### Data in this exercise

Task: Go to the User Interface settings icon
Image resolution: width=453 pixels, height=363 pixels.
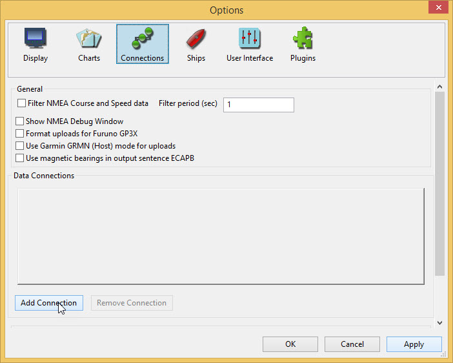Action: (249, 45)
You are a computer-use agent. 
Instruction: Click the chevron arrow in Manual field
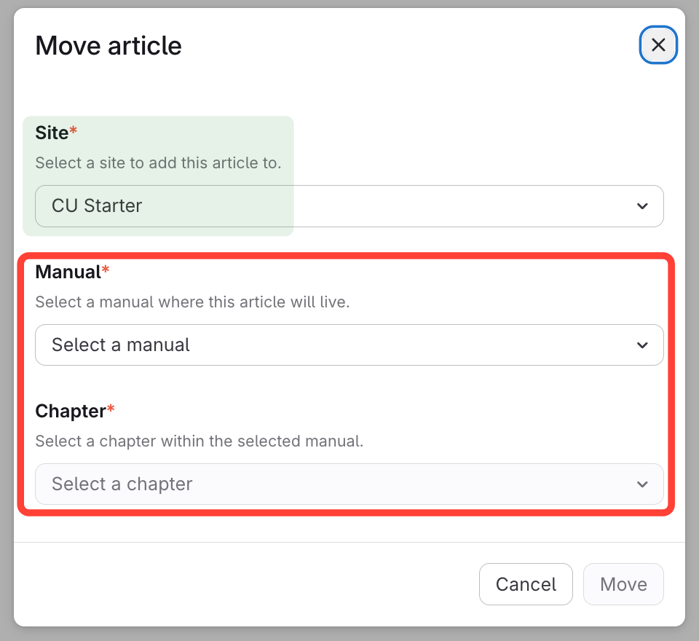(x=642, y=345)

### Exercise requirements
Return the data above line for line, with no changes, and leave the pictures out.

### Reply
Task: Go to the User Interface settings icon
Image resolution: width=453 pixels, height=363 pixels.
Action: (249, 45)
You are a computer-use agent. 
Instruction: Click the chevron arrow in Manual field
(x=642, y=345)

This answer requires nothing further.